Common ones include: Is my child's information safe? Is this a scam? Do we need insurance to participate? These are practical worries, not resistance to support. Districts that address them head-on, clearly explaining data protections, normalizing uninsured status, and framing insurance assistance as a helpful service rather than a gatekeeping requirement - consistently see fewer drop-offs. One of our  added a simple FAQ to their consent form addressing the top three concerns, and saw a noticeable decrease in parents calling the office with the same questions repeatedly.

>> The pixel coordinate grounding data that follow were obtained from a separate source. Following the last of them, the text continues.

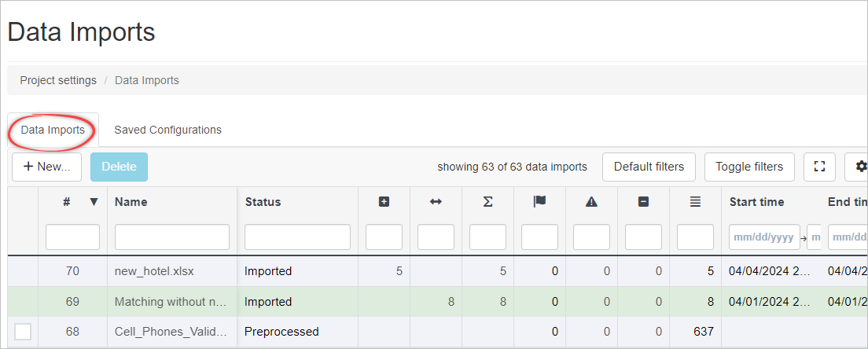The image size is (868, 349).
Task: Open Start time date filter field
Action: (763, 237)
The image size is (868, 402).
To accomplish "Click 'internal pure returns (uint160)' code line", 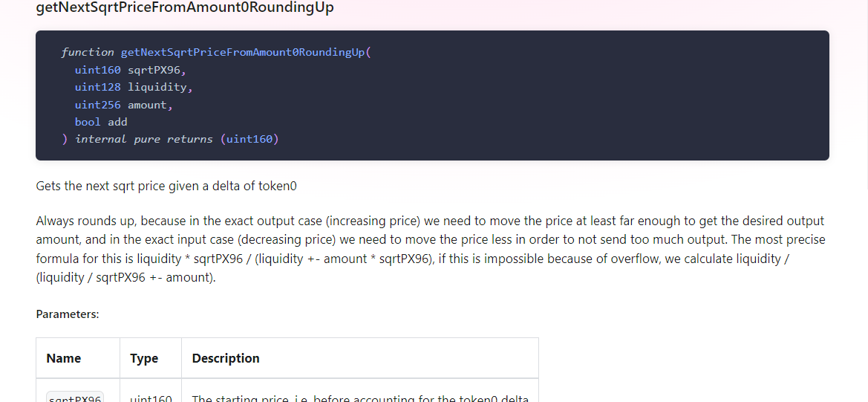I will click(x=175, y=139).
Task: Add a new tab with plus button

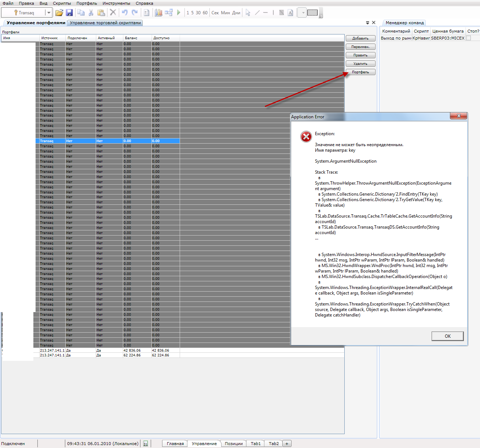Action: [287, 444]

Build Familiarity Before You Ask for Anything

Consent shouldn't be a family's first exposure to CYBHI. By the time that form lands in a parent's inbox, they should already recognize the program name, understand what it offers, and feel good about it.

High-performing districts invest early in awareness through parent portals, social media, local radio (especially in communities with limited cable access), and short videos from real staff members and students. Repeated, low-pressure exposure builds the familiarity that makes consent feel like an easy yes.

A TadHealth partner district shared short video clips of their wellness coordinator explaining CYBHI in both English and Spanish on their Instagram page for two months before sending consent forms home. This created accessible content to better inform parents and their decisions. By making information accessible, the district removed a major barrier to consent.

Year One Is About Learning, Not Perfection

If your first rollout doesn't go exactly as planned, that's not a setback, it's data.

The districts making the most progress are treating year one as a learning cycle: gathering feedback, simplifying language, tightening up forms, and expanding outreach based on what they hear from families. Consent materials improve over time, and the districts willing to iterate are the ones building something sustainable.

At TadHealth, we've seen firsthand how much thoughtful implementation matters. When districts get the trust and engagement piece right, everything downstream: service delivery, documentation and outcomes become more effective. CYBHI is a real opportunity to expand access to care for students who need it. We're here to help make that happen.